Year 3: Beltran's numbers took a step back overall (BB, RBI, R, HR, and 2B go down, K's go up), no coincidence that Delgado disappeared offensively for a month at a time.

Delgado impacts the lineup exponentially. Beltran is pretty dependent upon him. Unless the Mets do this:


Alou (if/when he comes back)

Beltran is one of those guys who punishes the ball when it is in a particular zone (belt high, a little in). With Delgado behind him pitchers can make him chase more often, because they knew a struggling hitter was on deck. Put a solid hitter behind him and his stats change dramatically and we get optimal performance from him. David Wright is the guy to provide such protection.

In addition, with Wright widely being considered the Mets best hitter, it would make more sense to have him up more often with the speed of Reyes, Castillo, and/or Beltran in front of him.


Anonymous said...

Are you crazy??? The optimal lineup is in OBP order(from highest to lowest) because moving up or down a slot in the batting order over the course of the season is 18 pa's and your best hitter usually hits 3rd. so if ur right about this "protection" thing(proven statistically that it doesnt work in many baseball books) than bat beltran 2nd. You dont need speed at the top of the order when beltran and wright are hitting behind you!!!! most times you steal you loose runs. last year jose reyes gained 5.5 runs the whole season for the mets on the basepaths. thats nothing!!!!!

Anonymous said...

I think that this is a good argument, although I still like the order in the other direction. Wright seems more adept at hitting with a poor hitter behind him, and I think that he balances the lineup better from the four-hole when Alou is out or there is a lefty starter. I only worry about the fact that he hits a lot of doubles and singles (.325 batting average!) and drives in a lot of runners with great clutch hitting. If Beltran hits 40 HR this year, Wright will have a lot less to clean up, and we can't expect him to hit more than 30 HR. And if Beltran hits .265 in the 3-hole, there will be a lot of rallies broken up in the 3-hole. Both Wright and Beltran are not ideal clean-up hitters, but I believe that Wright in the 3-hole and Beltran in the 4-hole seems optimal. If Delgado hits 30 HR and drives in 100 with a .280 average, this all won't matter so much anyway, because pitchers will have to pitch to the #4 hitter...

Daniel said...

Wright is our best hitter and should be batting third

Brian said...

This is a great idea. The first comment here is a great example of the misuse of statistics in today's analysis.

Of course you want your best OBP hitters at the top of the lineup, but you don't want to completely forget that there are human beings involved here. A great deal of the research has been beneficial to our understanding of the game (like for instance, batting the worst hitter eighth will garner more runs) but a lot of it is retrospective or theoretical, and can't take account of real-life factors.
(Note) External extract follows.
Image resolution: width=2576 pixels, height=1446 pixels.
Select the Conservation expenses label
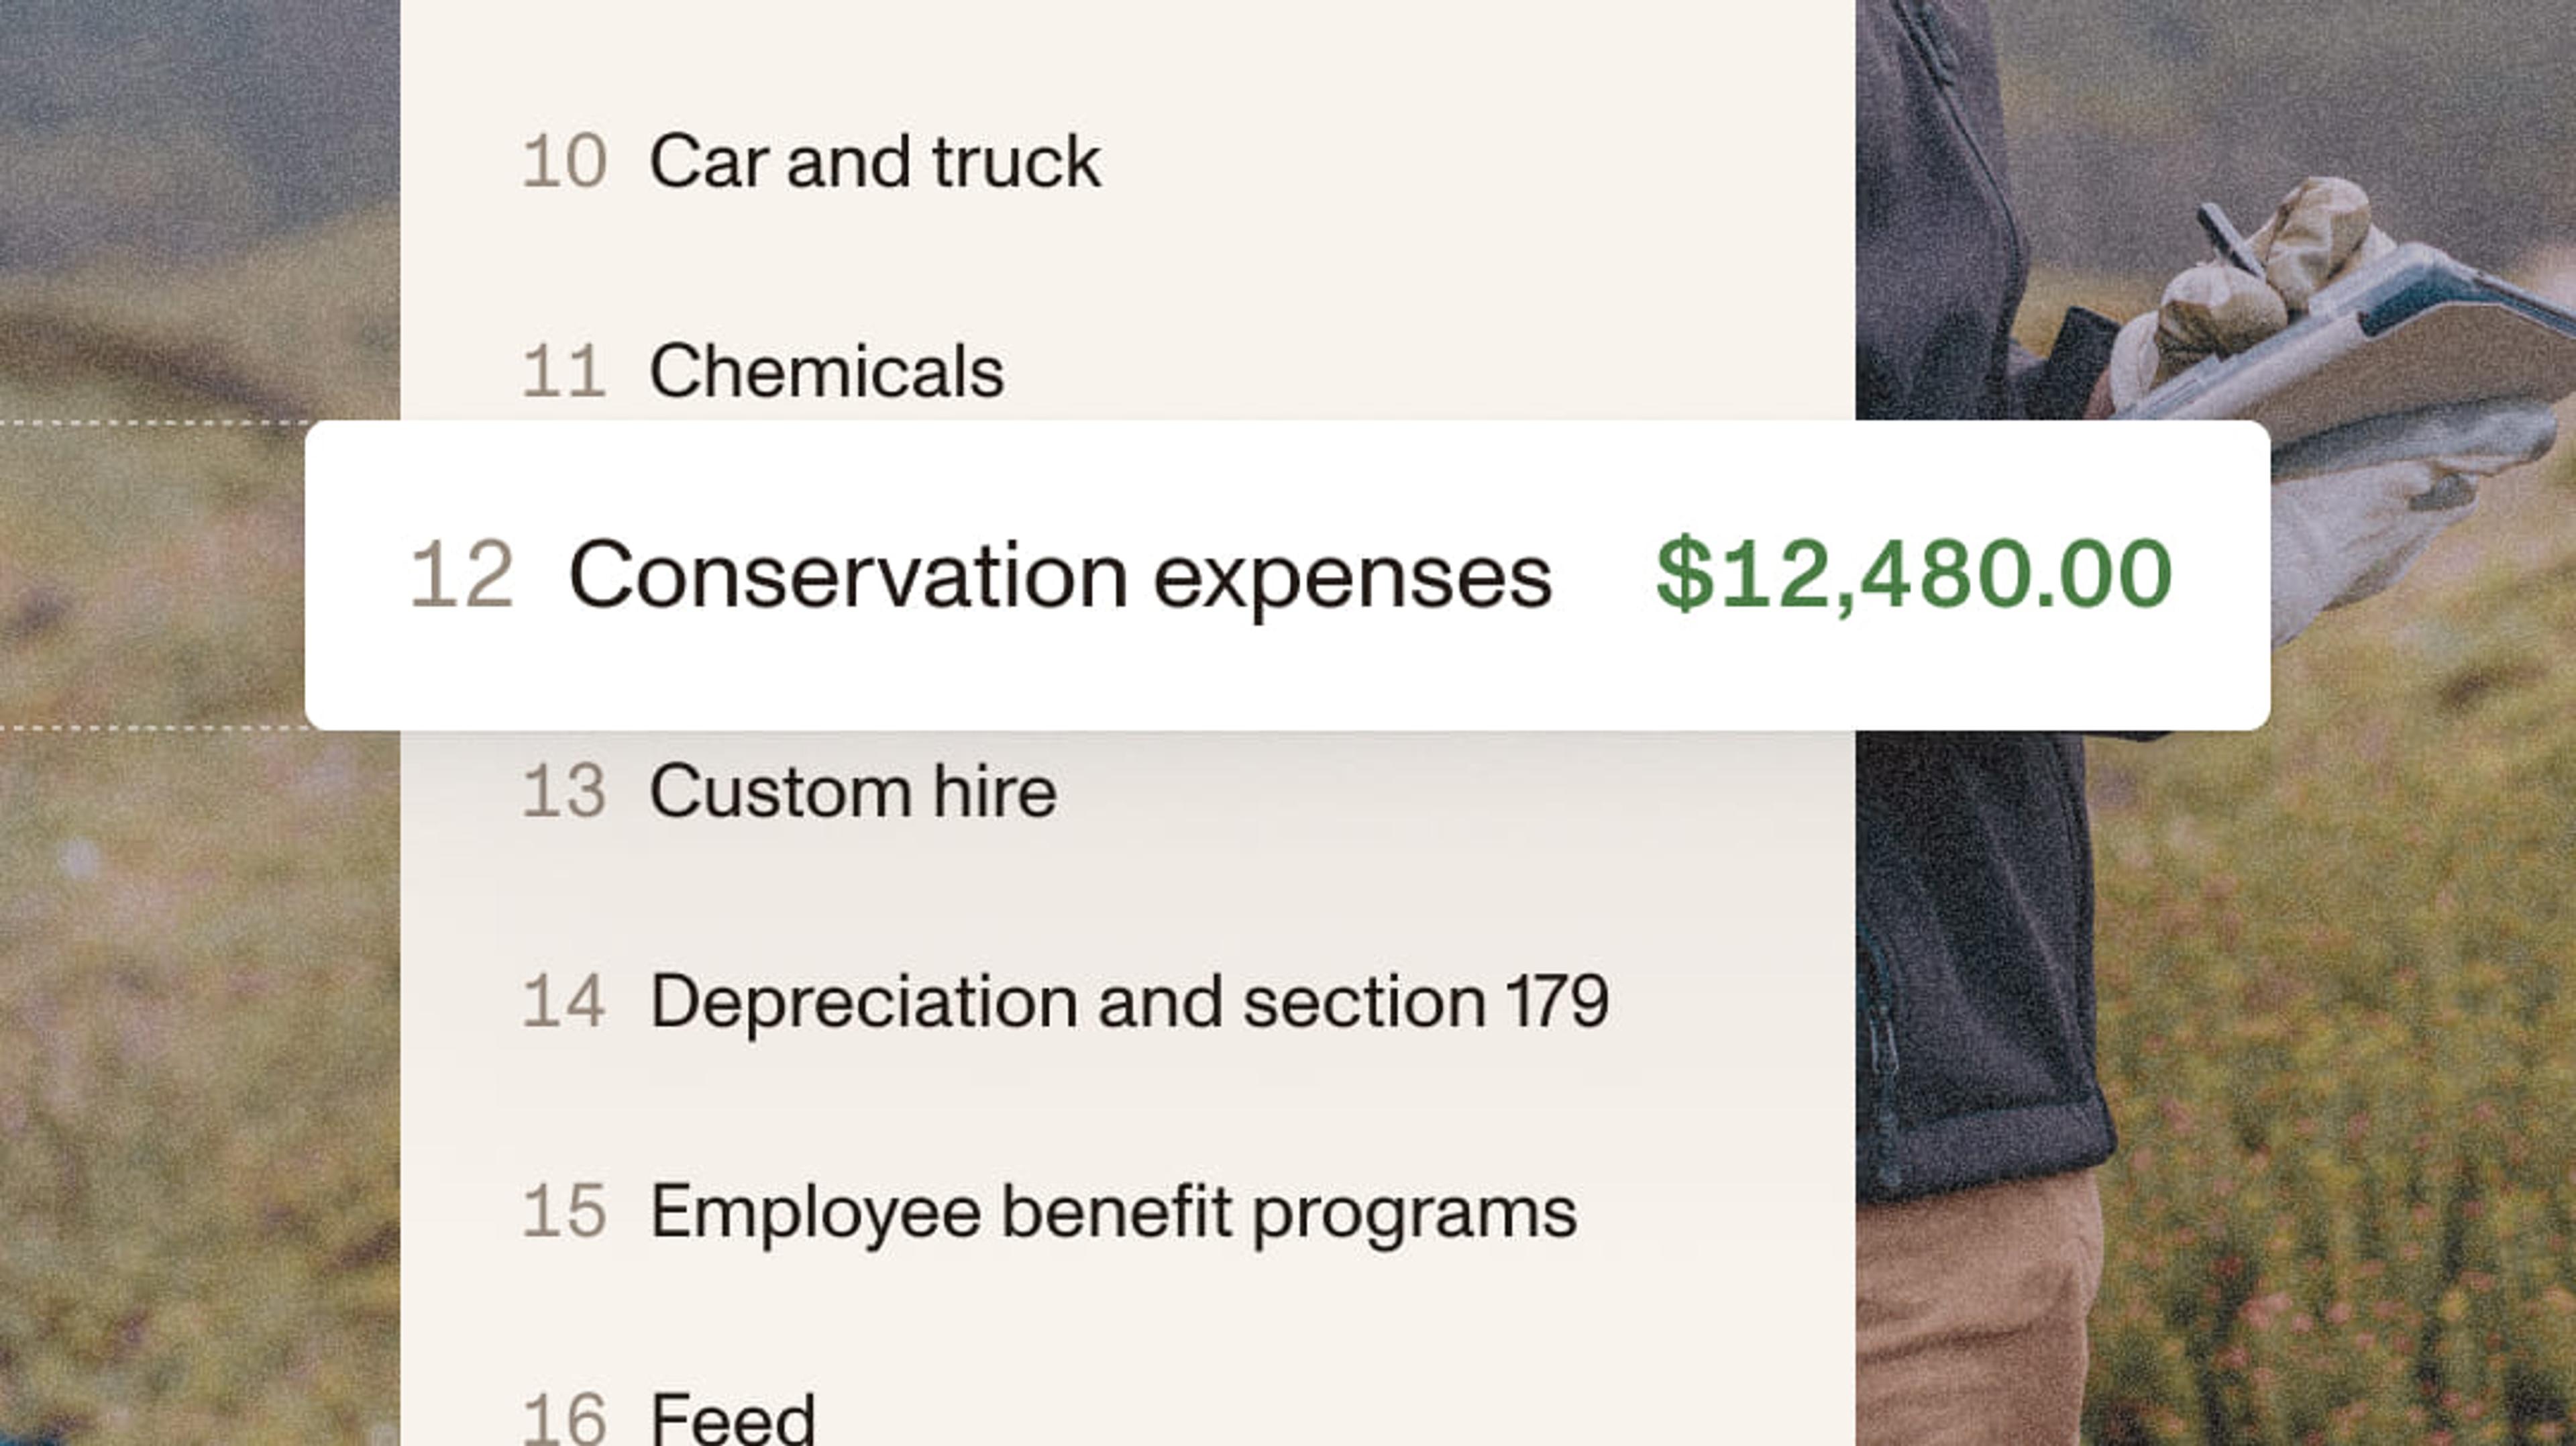1059,575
Lineup protection is a real hard topic to pin down and study, and its hard to believe if you watch every day that Beltran does not become a different hitter when he isn't trying to carry the load all by himself. I think most fans who watch the Mets regularly will agree.

David Wright is the best hitter in the lineup and the best hitter should typically bat third - but I think if any team were to deviate from that formula, this might be the one. Also, I like the idea of batting Beltran second. A little unorthodox but batting him after Reyes would be dynamic.